- **What this task involves**
Your task is to print each entry exactly as written.

··· Input for this task ···

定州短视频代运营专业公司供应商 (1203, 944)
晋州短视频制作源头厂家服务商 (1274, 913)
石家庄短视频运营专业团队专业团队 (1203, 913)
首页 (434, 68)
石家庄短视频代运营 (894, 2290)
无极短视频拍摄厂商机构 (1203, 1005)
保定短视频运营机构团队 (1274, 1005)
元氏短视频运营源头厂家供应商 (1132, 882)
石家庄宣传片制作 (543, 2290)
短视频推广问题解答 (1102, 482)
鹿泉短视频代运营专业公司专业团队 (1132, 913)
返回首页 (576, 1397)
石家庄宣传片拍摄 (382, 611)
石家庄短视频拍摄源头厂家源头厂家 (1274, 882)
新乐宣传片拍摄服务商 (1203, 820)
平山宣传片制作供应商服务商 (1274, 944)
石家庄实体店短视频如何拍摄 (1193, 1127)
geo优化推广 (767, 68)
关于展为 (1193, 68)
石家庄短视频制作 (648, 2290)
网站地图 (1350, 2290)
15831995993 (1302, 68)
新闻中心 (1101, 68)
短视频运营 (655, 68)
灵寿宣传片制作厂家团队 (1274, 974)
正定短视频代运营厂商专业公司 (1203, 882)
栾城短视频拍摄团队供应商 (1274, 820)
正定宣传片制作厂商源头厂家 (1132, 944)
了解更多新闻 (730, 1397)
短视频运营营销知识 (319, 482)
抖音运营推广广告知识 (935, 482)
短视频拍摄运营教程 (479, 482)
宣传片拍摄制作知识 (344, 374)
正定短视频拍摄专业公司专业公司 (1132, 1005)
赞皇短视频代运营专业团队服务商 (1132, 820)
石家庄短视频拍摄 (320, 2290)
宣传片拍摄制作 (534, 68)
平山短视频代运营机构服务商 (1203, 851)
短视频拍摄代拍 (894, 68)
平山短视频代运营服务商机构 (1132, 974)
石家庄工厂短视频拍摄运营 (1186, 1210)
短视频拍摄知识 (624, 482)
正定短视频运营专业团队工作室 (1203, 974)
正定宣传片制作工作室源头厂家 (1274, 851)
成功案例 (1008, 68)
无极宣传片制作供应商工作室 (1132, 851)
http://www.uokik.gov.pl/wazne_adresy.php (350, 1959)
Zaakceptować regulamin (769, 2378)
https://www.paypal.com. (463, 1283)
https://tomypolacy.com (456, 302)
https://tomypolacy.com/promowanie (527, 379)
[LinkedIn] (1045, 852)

···

- **Worked solution**
定州短视频代运营专业公司供应商 (1203, 944)
晋州短视频制作源头厂家服务商 (1274, 913)
石家庄短视频运营专业团队专业团队 (1203, 913)
首页 (434, 68)
石家庄短视频代运营 (894, 2290)
无极短视频拍摄厂商机构 (1203, 1005)
保定短视频运营机构团队 (1274, 1005)
元氏短视频运营源头厂家供应商 (1132, 882)
石家庄宣传片制作 (543, 2290)
短视频推广问题解答 (1102, 482)
鹿泉短视频代运营专业公司专业团队 (1132, 913)
返回首页 (576, 1397)
石家庄宣传片拍摄 (382, 611)
石家庄短视频拍摄源头厂家源头厂家 (1274, 882)
新乐宣传片拍摄服务商 (1203, 820)
平山宣传片制作供应商服务商 (1274, 944)
石家庄实体店短视频如何拍摄 (1193, 1127)
geo优化推广 (767, 68)
关于展为 (1193, 68)
石家庄短视频制作 (648, 2290)
网站地图 (1350, 2290)
15831995993 (1302, 68)
新闻中心 (1101, 68)
短视频运营 (655, 68)
灵寿宣传片制作厂家团队 (1274, 974)
正定短视频代运营厂商专业公司 (1203, 882)
栾城短视频拍摄团队供应商 (1274, 820)
正定宣传片制作厂商源头厂家 (1132, 944)
了解更多新闻 (730, 1397)
短视频运营营销知识 (319, 482)
抖音运营推广广告知识 (935, 482)
短视频拍摄运营教程 (479, 482)
宣传片拍摄制作知识 (344, 374)
正定短视频拍摄专业公司专业公司 (1132, 1005)
赞皇短视频代运营专业团队服务商 (1132, 820)
石家庄短视频拍摄 (320, 2290)
宣传片拍摄制作 (534, 68)
平山短视频代运营机构服务商 (1203, 851)
短视频拍摄代拍 (894, 68)
平山短视频代运营服务商机构 (1132, 974)
石家庄工厂短视频拍摄运营 (1186, 1210)
短视频拍摄知识 (624, 482)
正定短视频运营专业团队工作室 (1203, 974)
正定宣传片制作工作室源头厂家 (1274, 851)
成功案例 (1008, 68)
无极宣传片制作供应商工作室 (1132, 851)
http://www.uokik.gov.pl/wazne_adresy.php (350, 1959)
Zaakceptować regulamin (769, 2378)
https://www.paypal.com. (463, 1283)
https://tomypolacy.com (456, 302)
https://tomypolacy.com/promowanie (527, 379)
[LinkedIn] (1045, 852)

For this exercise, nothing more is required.